StatMatch-package: Statistical Matching or Data Fusion

Description

Functions to perform statistical matching (aka data fusion), i.e. the integration of two data sources. Some functions can also be used to impute missing values in data sets through hotdeck imputation methods.

Arguments

Author

Marcello D'Orazio

Maintainer: Marcello D'Orazio <mdo.statmatch@gmail.com>

Details

Statistical matching (also known as data fusion) aims to integrate two data sources (typically samples) that refer to the same target population and share a number of variables. The ultimate aim is to study the relationship between variables that are not jointly observed in a single data source.

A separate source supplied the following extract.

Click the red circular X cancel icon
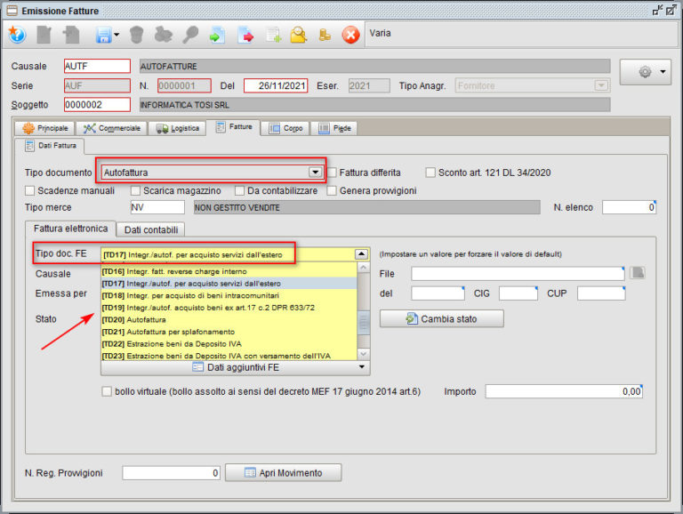 coord(350,36)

The integration can be performed at micro level (a synthetic or fused file is the output) or macro level (the aim is to estimate correlation coefficients, regression coefficients, contingency tables, etc.). Non-parametric hotdeck imputation methods (random, rank and nearest neighbour) can be used to derive the synthetic data set. Alternatively, a mixed (parametric-nonparametric) procedure based on predictive mean matching can be used. Methods are also available for performing statistical matching when dealing with data from complex sample surveys. Finally, some functions can be used to explore the uncertainty due to the typical matching framework and can help to decide whether or not to proceed with statistical matching at the micro or macro level. For major details see D'Orazio et al. (2006), D'Orazio (2015), and material available at https://github.com/marcellodo/StatMatch/tree/master/Tutorials_Vignette_OtherDocs.

References

D'Orazio M. (2015) Integration and imputation of survey data in R: the StatMatch package, Romanian Statistical Review, 2/2015, pp. 57--68

D'Orazio M., Di Zio M., Scanu M. (2006) Statistical Matching, Theory and Practice. Wiley, Chichester.